BEGIN Material shown

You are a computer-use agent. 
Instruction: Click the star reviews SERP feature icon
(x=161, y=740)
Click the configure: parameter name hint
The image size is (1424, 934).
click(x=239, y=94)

END Material shown

Print each line of the records above verbatim, with no alteration.

**Solution:**
You are a computer-use agent. 
Instruction: Click the star reviews SERP feature icon
(x=161, y=740)
Click the configure: parameter name hint
The image size is (1424, 934).
click(x=239, y=94)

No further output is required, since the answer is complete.